== Data for processing

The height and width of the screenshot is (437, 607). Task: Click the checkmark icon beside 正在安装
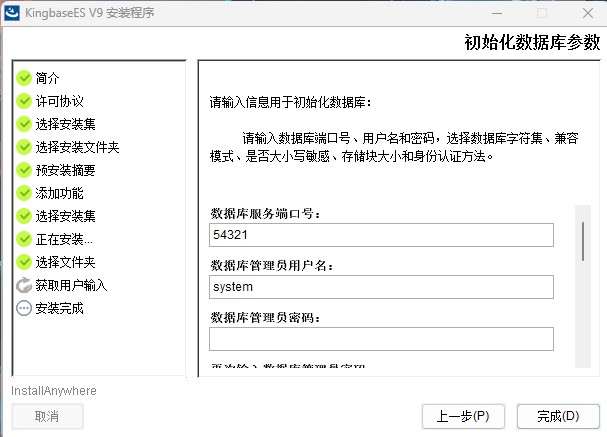[24, 239]
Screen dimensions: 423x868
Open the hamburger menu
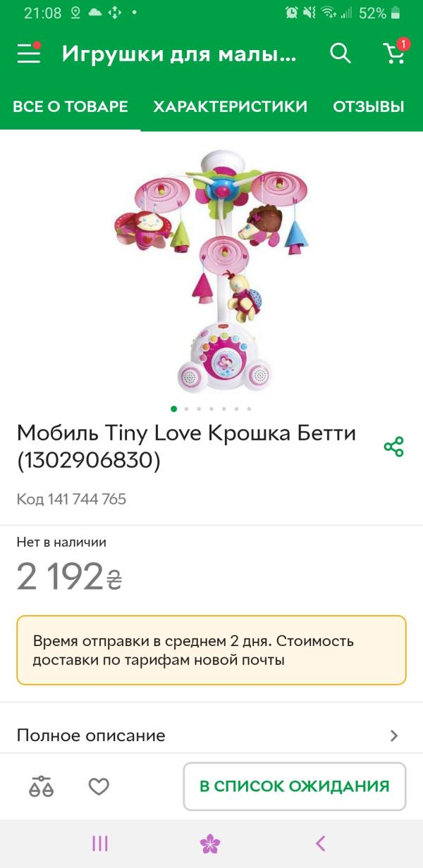pos(29,54)
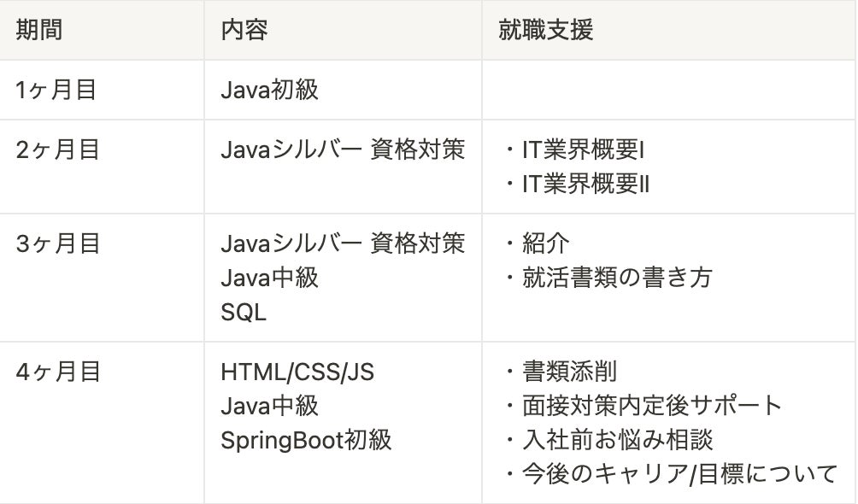Select the 1ヶ月目 period cell

[x=56, y=90]
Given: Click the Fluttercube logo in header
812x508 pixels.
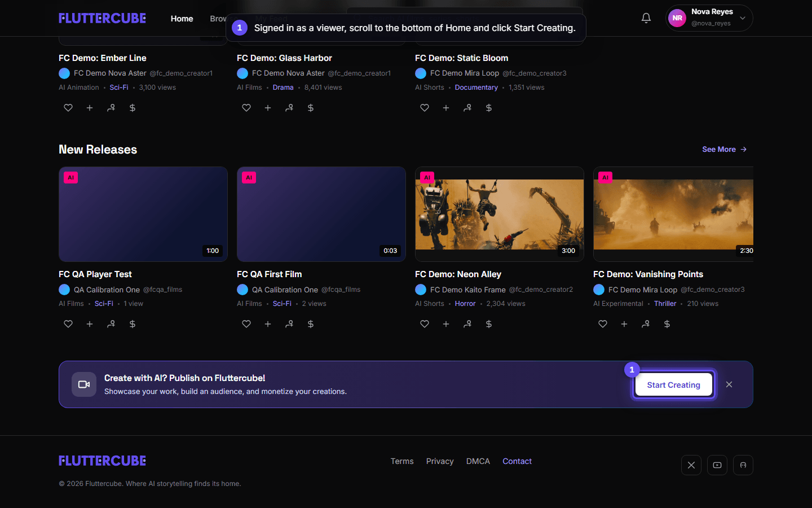Looking at the screenshot, I should (102, 19).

====

_The task:_
The entries above need to be transcribed word for word, and the pictures stay out.

_Task output:_
The height and width of the screenshot is (437, 607). Task: Click the checkmark icon beside 正在安装
[24, 239]
Screen dimensions: 423x868
Open the hamburger menu
pos(29,54)
Select the 1ヶ月目 period cell

[x=56, y=90]
Given: Click the Fluttercube logo in header
812x508 pixels.
Looking at the screenshot, I should (102, 19).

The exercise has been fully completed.